= PROBLEM STATEMENT =
Return every line of the entries that includes the word "history".

========================================================================

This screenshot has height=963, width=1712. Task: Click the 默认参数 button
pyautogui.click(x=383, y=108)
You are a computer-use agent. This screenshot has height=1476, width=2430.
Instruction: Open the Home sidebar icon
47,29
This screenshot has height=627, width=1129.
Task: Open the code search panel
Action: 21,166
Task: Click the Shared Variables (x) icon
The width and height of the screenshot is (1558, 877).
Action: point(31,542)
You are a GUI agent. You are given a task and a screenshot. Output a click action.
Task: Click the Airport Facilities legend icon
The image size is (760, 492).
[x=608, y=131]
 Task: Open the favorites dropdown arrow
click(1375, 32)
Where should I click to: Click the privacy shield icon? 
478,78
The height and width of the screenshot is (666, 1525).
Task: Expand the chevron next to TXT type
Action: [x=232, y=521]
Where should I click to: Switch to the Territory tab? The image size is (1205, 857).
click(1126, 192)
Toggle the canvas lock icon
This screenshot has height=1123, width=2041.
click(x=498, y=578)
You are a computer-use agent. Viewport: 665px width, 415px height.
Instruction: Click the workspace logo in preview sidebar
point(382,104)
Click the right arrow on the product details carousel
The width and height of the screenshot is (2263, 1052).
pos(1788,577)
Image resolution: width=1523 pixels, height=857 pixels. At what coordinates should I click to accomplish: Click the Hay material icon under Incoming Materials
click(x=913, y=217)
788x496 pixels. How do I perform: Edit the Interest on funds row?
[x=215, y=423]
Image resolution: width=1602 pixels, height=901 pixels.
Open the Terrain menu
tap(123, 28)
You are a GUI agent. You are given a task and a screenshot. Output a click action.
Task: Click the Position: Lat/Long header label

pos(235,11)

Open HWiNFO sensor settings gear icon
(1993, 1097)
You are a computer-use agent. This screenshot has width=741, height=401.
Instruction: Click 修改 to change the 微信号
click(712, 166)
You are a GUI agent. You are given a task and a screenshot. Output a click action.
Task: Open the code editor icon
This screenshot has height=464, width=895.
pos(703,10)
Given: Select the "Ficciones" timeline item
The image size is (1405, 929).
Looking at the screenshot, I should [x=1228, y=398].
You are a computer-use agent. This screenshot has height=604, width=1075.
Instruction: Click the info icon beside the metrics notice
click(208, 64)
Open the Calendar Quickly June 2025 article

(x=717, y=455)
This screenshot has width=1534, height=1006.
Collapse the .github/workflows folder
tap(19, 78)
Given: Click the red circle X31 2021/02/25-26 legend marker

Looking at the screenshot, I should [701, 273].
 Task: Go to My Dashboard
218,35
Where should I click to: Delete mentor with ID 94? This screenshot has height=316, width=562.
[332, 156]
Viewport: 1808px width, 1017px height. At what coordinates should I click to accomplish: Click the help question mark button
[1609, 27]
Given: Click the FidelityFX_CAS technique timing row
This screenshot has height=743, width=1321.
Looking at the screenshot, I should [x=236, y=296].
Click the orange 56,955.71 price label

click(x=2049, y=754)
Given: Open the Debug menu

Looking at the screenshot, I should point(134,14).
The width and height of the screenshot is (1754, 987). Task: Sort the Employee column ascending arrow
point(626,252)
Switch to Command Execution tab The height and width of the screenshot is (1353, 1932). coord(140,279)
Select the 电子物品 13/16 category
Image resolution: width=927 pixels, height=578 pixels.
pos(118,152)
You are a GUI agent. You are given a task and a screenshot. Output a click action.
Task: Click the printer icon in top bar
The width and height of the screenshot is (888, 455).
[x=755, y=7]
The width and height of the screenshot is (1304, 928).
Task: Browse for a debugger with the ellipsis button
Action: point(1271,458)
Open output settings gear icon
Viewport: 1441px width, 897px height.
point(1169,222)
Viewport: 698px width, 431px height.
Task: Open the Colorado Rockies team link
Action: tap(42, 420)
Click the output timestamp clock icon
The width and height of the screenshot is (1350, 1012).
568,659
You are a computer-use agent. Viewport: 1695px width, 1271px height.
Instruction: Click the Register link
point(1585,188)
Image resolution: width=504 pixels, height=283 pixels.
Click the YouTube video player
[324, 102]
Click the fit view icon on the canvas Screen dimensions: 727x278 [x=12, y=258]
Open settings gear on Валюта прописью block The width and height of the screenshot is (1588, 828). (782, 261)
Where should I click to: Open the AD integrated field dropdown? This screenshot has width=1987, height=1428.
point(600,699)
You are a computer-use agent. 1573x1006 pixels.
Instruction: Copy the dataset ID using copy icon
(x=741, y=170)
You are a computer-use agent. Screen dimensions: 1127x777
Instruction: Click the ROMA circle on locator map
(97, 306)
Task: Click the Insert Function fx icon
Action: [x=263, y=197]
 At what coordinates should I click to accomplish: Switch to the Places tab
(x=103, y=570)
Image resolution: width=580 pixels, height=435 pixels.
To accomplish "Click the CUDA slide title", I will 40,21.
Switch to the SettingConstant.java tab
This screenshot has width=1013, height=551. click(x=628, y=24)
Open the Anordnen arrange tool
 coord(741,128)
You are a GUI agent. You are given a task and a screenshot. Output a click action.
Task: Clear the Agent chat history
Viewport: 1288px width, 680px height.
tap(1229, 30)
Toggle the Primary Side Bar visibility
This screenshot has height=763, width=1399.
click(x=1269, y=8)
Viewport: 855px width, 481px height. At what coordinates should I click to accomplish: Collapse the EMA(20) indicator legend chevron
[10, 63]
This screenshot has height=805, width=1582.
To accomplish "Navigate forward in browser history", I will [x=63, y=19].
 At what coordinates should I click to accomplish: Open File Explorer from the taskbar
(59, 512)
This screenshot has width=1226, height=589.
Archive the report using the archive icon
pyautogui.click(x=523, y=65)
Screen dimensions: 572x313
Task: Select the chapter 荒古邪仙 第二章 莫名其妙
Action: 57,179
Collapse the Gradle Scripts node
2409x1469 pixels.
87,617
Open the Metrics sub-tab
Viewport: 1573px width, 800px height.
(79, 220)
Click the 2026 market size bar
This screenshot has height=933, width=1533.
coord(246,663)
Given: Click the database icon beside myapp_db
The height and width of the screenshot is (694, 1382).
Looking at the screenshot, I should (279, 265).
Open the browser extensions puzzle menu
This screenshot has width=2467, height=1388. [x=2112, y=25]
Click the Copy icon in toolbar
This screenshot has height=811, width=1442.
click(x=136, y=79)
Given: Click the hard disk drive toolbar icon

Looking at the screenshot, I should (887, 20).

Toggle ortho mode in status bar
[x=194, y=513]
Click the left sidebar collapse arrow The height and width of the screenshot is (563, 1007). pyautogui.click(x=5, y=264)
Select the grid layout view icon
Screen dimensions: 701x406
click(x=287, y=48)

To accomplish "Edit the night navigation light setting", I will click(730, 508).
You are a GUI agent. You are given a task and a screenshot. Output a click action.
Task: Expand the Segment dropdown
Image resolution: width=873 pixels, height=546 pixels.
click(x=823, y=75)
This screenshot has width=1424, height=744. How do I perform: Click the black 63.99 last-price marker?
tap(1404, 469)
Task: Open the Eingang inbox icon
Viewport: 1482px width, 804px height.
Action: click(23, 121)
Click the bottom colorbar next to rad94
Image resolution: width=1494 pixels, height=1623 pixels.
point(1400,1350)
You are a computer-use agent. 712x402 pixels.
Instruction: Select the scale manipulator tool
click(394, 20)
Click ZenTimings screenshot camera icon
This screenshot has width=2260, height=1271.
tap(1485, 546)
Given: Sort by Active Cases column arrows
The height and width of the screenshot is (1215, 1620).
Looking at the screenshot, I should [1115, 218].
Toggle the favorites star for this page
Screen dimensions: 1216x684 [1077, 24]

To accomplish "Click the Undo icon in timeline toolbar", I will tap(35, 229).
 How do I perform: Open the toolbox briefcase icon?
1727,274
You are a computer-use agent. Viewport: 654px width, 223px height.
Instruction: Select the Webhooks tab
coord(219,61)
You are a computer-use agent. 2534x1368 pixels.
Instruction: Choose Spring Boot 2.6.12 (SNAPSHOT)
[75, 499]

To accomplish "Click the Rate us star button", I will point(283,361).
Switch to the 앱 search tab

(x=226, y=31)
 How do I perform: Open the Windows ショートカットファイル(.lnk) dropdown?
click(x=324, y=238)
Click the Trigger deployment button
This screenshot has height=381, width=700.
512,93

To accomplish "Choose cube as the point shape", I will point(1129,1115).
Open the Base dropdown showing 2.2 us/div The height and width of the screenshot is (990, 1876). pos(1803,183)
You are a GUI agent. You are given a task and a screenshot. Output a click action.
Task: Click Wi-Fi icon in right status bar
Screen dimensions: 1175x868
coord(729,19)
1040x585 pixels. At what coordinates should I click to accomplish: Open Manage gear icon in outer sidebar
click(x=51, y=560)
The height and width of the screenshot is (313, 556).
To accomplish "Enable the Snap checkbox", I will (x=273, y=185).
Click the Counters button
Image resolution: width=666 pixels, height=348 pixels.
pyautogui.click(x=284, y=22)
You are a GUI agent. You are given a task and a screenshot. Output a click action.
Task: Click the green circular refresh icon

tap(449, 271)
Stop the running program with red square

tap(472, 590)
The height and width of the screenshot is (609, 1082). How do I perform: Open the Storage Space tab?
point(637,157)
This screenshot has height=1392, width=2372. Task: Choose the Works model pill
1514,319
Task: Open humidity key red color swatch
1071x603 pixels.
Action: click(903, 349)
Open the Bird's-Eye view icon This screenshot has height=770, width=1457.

========================================================================

= SOLUTION TO THIS PROBLEM =
Task: Clear the Agent chat history
To accomplish "Navigate forward in browser history", I will [x=63, y=19].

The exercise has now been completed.